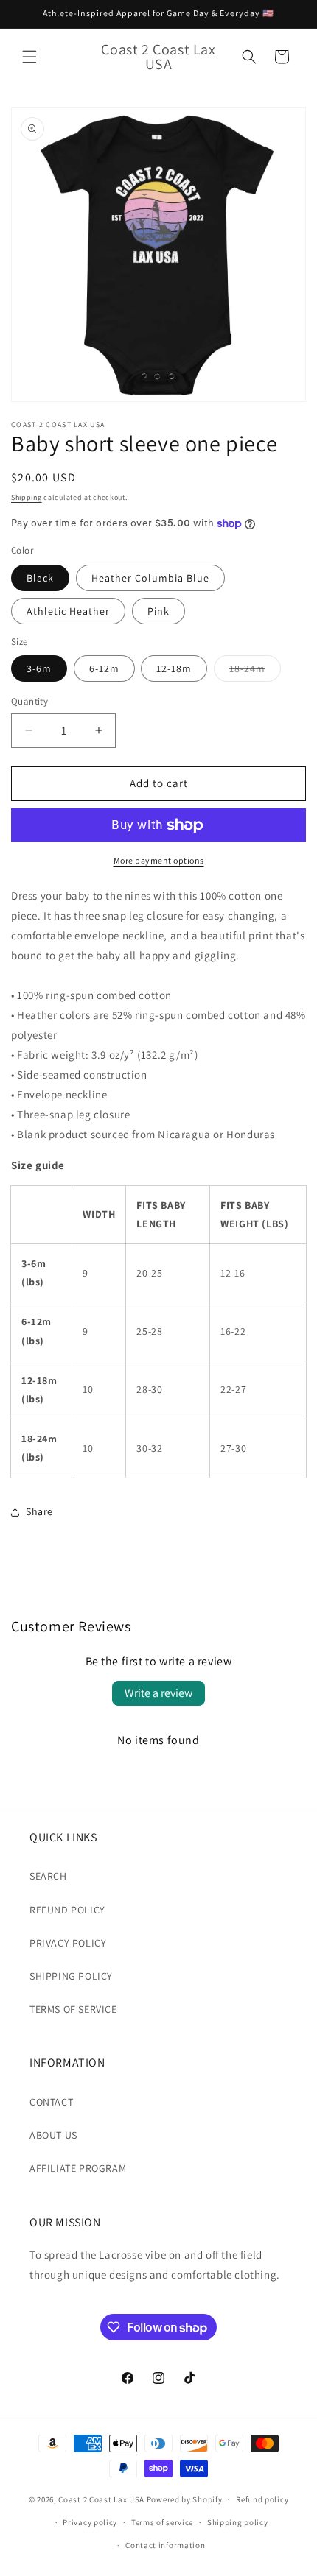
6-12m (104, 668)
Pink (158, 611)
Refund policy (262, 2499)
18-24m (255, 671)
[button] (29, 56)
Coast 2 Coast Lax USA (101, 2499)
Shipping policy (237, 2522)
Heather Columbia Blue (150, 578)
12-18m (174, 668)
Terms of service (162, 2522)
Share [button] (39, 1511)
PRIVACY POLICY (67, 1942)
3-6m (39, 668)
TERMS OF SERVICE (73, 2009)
━━━━━━
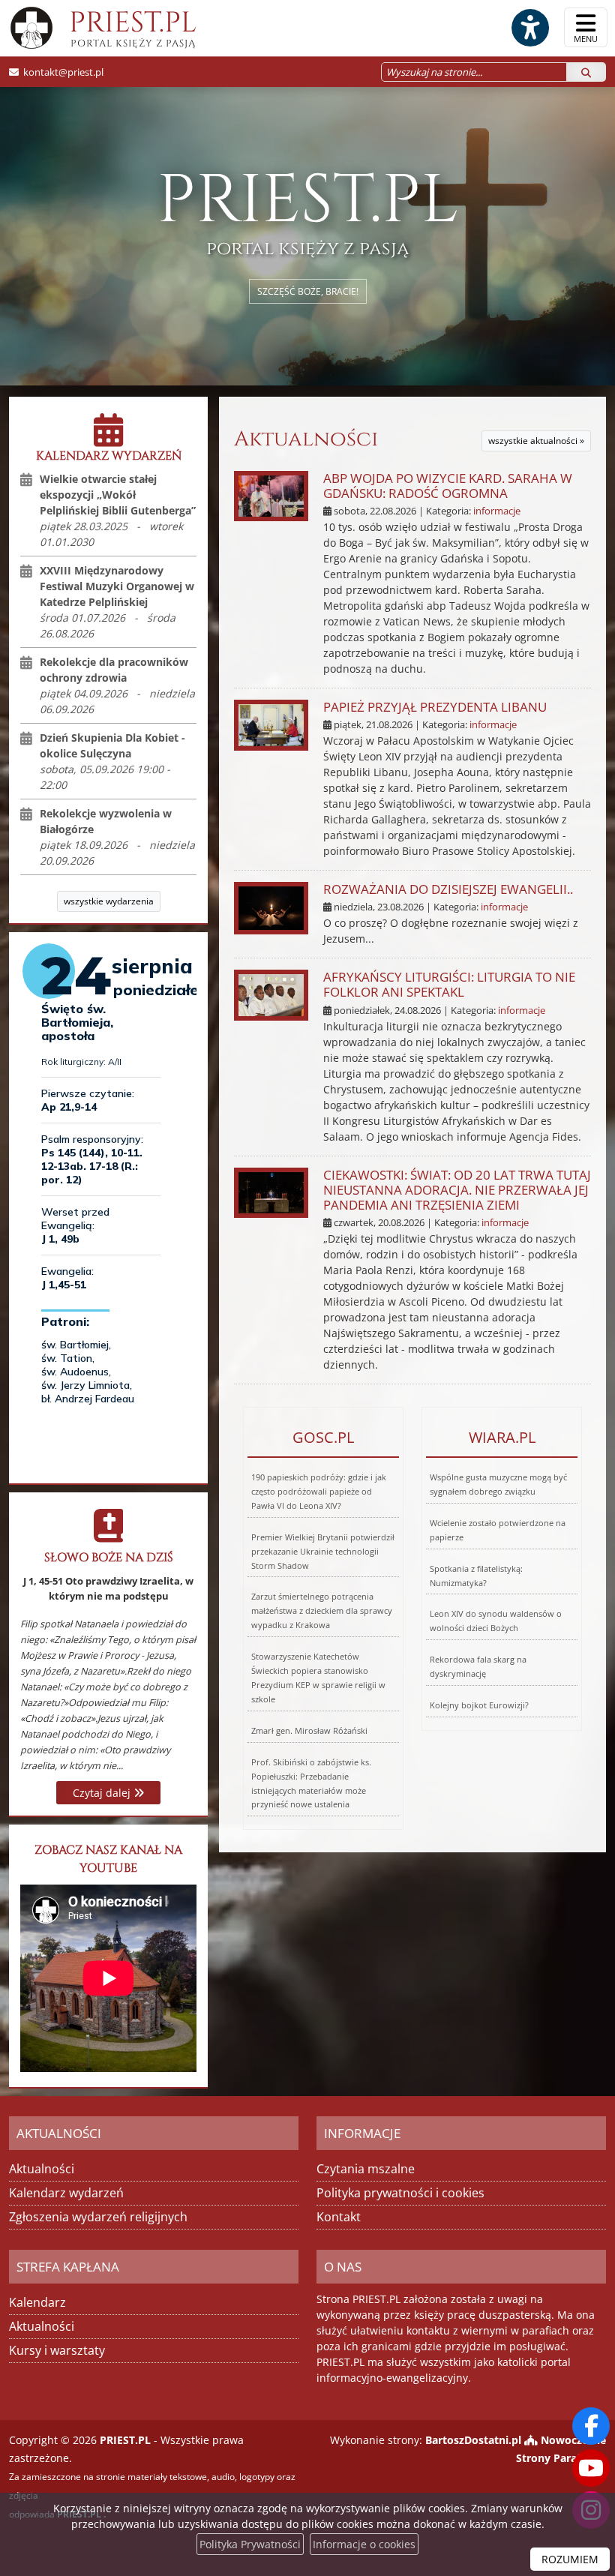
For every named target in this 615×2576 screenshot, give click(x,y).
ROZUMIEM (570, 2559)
━━━━━━
• _Task instructions_
Once you find the line with "6-12m (104, 668)" in the entries above, output it and each line after it up to and including the line with "TERMS OF SERVICE (73, 2009)", and nothing else.

• _Answer_
6-12m (104, 668)
Pink (158, 611)
Refund policy (262, 2499)
18-24m (255, 671)
[button] (29, 56)
Coast 2 Coast Lax USA (101, 2499)
Shipping policy (237, 2522)
Heather Columbia Blue (150, 578)
12-18m (174, 668)
Terms of service (162, 2522)
Share [button] (39, 1511)
PRIVACY POLICY (67, 1942)
3-6m (39, 668)
TERMS OF SERVICE (73, 2009)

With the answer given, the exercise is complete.